Oil Drilling In The Arctic National Wildlife Refuge

In 1960, Secretary of Interior Fred Seaton of the Eisenhower Administration designated 8.9 million acres of coastal plain and mountains of northeast Alaska as the Arctic National Wildlife Range to protect its "unique wildlife, wilderness and recreation values." After the discovery of oil in Prudhoe Bay in 1968, pressure mounted to explore for oil in the ANWR.

The issue was heavily debated for years in Congress, which culminated in the passage of the Alaska National Interest Lands Conservation Act (ANILCA-1980). In Section 1003 of ANILCA, Congress stated that the "production of oil and gas from the Arctic National Wildlife Refuge is prohibited and no leasing or other development leading to production of oil and gas from the [Refuge] shall be undertaken until authorized by an act of Congress."

Since taking office in 2001, the Bush administration pushed for the opening of the ANWR to exploration and drilling and renewed debate in Congress on the issue. Some legislative events have taken place that made drilling more likely. On March 16, 2005, for instance, the Senate endorsed oil-drilling in the Arctic National Wildlife Refuge through a vote of 51 to 49 for a budget resolution that assumes revenues of roughly $5 billion from drilling fees over the next decade, with the federal government and the state of Alaska to split the money. The Seattle PI wrote, "The [Senate] vote was a major victory for President Bush and his supporters in business and elsewhere who had long advocated drilling in ANWR as a way to ease the nation's dependence on foreign supplies...Until yesterday, the politics were never good enough to push the bill into law.

........

Job 1
In the records, take the lines between the start and the line holding "[LinkedIn web site link] (923, 1040)", inclusive, and write them out again with "Disclaimer" changed to "Legal notice" and nothing else altered. Leave out the pictures.

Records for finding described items

........

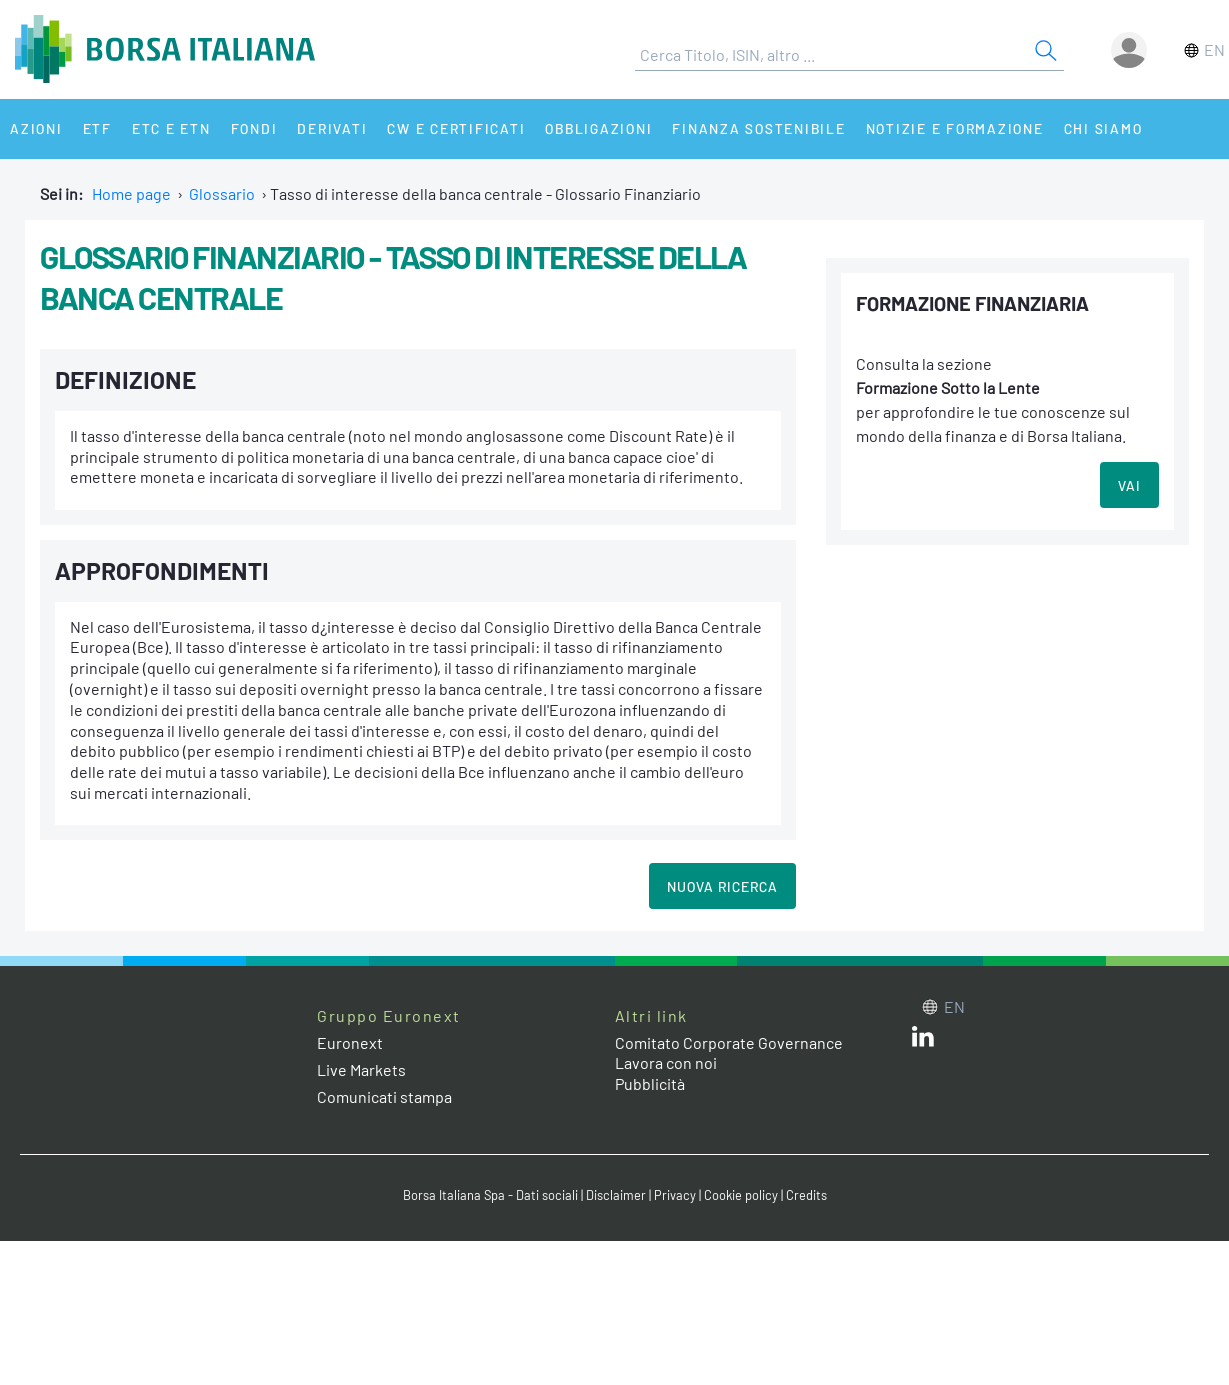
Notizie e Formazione (955, 128)
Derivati (332, 128)
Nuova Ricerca (722, 886)
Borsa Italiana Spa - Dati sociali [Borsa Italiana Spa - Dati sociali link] (490, 1195)
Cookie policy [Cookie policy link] (741, 1195)
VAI (1129, 485)
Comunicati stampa (384, 1096)
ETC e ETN (171, 128)
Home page (131, 193)
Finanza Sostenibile (758, 128)
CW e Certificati (456, 128)
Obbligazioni (598, 128)
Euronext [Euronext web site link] (350, 1042)
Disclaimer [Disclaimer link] (616, 1195)
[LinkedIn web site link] (923, 1040)
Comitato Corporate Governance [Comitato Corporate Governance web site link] (729, 1042)
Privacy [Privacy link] (675, 1195)
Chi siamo (1103, 128)
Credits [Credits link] (806, 1195)
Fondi (254, 128)
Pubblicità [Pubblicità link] (650, 1083)
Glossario (222, 193)
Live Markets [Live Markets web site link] (361, 1069)
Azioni (36, 128)
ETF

........

Job 2
Retype the passage of the Arctic refuge drilling text between "Oil Drilling In" and "in the ANWR.", inclusive, without changing a word.

Task output 1
Notizie e Formazione (955, 128)
Derivati (332, 128)
Nuova Ricerca (722, 886)
Borsa Italiana Spa - Dati sociali [Borsa Italiana Spa - Dati sociali link] (490, 1195)
Cookie policy [Cookie policy link] (741, 1195)
VAI (1129, 485)
Comunicati stampa (384, 1096)
ETC e ETN (171, 128)
Home page (131, 193)
Finanza Sostenibile (758, 128)
CW e Certificati (456, 128)
Obbligazioni (598, 128)
Euronext [Euronext web site link] (350, 1042)
Legal notice [Legal notice link] (616, 1195)
[LinkedIn web site link] (923, 1040)

Task output 2
Oil Drilling In The Arctic National Wildlife Refuge

In 1960, Secretary of Interior Fred Seaton of the Eisenhower Administration designated 8.9 million acres of coastal plain and mountains of northeast Alaska as the Arctic National Wildlife Range to protect its "unique wildlife, wilderness and recreation values." After the discovery of oil in Prudhoe Bay in 1968, pressure mounted to explore for oil in the ANWR.